Anger, relief and disappointment - that's what sums can do
In these days when wearing your heart on your sleeve is seen as qualifying you to be a true human being, rather than some robotic control freak, scientists and mathematicians are often viewed as being far too rational to be truly human.
Especially mathematicians, who spend all their days doing boring sums in some remote world of the intellect.
Some news, guys: it's not true.
Not just that we don't spend our time doing sums, but also we possess entirely normal human emotions - and express them.
Agreed, mathematicians are seldom seen bursting into tears or shouting in the streets, but that's mostly because mathematicians are seldom seen. Or, more to the point, seldom noticed, because there are hundreds of thousands of mathematically qualified people in British society, working in a huge range of jobs.
And it's true that the way mathematics is usually presented strips out the emotional element - but the same goes for banking, architecture, whatever.
Anyone who has ever been to a mathematics conference, or sat in a mathematics department common room, notices very quickly that not only are mathematicians emotionally committed to their subject, but the emotions often run high. Shouting matches are not unusual.
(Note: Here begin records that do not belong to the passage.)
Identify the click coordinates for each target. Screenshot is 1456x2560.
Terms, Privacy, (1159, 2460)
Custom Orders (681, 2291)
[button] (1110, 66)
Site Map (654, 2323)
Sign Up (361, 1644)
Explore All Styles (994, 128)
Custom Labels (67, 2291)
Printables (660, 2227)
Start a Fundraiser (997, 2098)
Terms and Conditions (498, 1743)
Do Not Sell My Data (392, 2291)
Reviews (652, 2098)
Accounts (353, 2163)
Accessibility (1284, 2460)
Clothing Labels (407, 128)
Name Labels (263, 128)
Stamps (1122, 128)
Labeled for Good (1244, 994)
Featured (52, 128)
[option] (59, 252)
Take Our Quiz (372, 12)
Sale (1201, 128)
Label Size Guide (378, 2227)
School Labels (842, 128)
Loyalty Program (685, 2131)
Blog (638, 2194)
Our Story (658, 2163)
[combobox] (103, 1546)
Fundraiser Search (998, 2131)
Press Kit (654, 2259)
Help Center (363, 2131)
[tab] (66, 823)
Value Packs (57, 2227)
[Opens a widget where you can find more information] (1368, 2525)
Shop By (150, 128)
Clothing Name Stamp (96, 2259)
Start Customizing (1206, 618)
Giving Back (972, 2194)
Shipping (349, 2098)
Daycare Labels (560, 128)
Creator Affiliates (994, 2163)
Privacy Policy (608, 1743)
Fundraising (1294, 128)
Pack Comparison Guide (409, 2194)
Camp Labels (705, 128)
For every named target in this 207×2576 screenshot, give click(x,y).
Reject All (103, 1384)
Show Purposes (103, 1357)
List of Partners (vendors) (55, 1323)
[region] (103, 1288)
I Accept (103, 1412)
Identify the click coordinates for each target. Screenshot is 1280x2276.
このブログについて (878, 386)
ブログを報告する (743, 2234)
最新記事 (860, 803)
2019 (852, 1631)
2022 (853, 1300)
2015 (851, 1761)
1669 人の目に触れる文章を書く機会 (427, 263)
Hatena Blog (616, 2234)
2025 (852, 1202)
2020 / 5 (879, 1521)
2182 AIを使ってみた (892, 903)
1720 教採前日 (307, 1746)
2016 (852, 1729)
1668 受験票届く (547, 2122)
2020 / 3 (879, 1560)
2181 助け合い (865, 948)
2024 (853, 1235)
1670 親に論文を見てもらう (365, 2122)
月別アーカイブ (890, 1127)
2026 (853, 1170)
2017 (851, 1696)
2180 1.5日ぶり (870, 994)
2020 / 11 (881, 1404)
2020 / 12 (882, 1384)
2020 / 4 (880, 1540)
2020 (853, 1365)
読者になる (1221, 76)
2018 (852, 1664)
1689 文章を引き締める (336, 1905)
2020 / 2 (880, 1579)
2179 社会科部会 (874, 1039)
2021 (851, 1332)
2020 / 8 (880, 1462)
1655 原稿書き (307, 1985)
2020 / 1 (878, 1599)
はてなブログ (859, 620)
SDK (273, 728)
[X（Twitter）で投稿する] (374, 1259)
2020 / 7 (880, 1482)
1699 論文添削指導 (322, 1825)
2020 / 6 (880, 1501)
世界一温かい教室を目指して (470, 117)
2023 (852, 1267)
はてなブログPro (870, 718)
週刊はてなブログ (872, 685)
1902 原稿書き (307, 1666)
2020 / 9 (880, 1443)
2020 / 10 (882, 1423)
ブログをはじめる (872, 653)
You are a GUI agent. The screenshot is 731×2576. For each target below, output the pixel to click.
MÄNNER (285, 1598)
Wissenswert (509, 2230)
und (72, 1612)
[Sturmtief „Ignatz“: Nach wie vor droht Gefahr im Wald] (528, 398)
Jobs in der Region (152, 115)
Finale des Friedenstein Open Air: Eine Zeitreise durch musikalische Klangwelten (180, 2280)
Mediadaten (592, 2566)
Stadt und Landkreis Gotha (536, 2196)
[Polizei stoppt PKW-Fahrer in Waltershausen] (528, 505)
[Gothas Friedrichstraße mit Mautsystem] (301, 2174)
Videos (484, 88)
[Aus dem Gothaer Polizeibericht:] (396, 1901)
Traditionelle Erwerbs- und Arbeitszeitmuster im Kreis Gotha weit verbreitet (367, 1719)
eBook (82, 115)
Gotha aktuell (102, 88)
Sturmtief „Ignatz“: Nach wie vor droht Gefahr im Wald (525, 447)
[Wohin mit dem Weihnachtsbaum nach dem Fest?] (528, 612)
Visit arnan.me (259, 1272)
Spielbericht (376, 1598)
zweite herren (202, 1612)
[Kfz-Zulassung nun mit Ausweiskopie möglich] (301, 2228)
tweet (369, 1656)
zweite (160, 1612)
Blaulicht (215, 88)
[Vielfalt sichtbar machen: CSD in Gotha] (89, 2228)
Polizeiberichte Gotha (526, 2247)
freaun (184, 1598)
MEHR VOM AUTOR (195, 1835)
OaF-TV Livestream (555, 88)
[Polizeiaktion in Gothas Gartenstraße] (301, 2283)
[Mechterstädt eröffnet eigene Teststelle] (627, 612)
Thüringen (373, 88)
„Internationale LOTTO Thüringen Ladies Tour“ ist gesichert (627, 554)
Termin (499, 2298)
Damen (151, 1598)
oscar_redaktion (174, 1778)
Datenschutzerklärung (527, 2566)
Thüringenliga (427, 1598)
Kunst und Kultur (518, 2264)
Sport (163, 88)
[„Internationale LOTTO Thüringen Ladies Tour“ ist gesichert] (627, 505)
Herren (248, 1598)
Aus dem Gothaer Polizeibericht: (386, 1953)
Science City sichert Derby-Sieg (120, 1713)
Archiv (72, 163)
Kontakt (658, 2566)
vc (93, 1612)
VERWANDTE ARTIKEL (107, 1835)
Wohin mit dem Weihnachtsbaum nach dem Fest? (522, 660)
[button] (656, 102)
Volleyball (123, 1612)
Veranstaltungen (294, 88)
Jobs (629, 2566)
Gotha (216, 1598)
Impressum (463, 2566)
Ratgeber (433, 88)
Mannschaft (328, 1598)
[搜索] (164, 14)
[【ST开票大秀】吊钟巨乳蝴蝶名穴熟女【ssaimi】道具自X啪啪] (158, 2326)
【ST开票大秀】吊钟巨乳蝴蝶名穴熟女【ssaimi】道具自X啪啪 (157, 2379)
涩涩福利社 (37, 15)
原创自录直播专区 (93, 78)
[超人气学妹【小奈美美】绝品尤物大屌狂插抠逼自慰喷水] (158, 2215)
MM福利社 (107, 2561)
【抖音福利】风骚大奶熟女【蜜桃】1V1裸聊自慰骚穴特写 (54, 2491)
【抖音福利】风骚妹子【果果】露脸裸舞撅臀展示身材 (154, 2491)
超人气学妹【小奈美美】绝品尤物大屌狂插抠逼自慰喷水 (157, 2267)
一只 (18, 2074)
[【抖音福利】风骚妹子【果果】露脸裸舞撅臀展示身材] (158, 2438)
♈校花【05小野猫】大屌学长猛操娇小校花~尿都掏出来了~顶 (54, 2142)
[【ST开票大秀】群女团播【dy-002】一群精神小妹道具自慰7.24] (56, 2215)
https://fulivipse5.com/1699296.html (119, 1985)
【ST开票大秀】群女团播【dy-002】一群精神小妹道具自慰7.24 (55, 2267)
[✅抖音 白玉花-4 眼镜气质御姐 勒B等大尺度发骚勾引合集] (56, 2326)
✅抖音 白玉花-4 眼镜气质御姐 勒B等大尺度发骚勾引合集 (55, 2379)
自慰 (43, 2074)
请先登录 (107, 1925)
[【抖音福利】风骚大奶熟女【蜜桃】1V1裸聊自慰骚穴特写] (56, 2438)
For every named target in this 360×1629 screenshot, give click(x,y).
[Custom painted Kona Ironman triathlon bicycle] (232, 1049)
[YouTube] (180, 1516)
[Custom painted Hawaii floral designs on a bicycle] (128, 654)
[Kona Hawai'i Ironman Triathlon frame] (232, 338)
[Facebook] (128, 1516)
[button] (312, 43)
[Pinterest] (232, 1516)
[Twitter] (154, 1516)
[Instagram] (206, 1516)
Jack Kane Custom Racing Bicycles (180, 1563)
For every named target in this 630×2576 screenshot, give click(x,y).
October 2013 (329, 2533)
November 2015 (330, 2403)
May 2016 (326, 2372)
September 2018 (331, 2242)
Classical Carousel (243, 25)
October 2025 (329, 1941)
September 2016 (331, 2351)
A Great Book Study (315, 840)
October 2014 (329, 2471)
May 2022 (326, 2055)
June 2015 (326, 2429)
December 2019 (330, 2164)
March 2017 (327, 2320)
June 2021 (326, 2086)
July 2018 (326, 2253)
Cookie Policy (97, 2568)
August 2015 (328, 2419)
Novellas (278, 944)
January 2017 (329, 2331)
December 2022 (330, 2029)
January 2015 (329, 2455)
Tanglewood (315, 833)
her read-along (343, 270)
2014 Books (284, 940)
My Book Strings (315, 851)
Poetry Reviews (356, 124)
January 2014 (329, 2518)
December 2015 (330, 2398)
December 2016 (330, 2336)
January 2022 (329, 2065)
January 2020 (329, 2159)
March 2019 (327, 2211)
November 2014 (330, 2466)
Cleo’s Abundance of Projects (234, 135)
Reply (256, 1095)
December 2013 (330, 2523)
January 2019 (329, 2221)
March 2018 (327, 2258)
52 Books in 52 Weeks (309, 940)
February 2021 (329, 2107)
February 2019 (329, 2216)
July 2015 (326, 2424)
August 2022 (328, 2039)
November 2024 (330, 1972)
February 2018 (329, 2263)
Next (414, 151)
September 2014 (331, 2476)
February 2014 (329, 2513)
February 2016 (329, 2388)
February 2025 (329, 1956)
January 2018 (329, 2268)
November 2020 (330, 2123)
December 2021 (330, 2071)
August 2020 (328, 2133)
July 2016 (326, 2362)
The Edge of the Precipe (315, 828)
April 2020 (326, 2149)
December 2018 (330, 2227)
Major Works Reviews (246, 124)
The only time mathematics has driven me to tears was when I was 10
There is an important difference, however: when two mathematicians are arguing at the tops of their voices, eventually one of them says: "Oops, sorry, I've just seen why you're right." And the two are once more the best of friends and go off to the pub together.
One of the great emotional TV moments for mathematics was John Lynch's wonderful programme about Andrew Wiles's solution to Fermat's Last Theorem, a famous problem that had baffled mathematicians for 350 years.
Relating how his epoch-making solution very nearly collapsed because of a logical error, Wiles is on the verge of tears. The entire programme shows how committed mathematicians are to their research; how solving a problem becomes a kind of personal quest.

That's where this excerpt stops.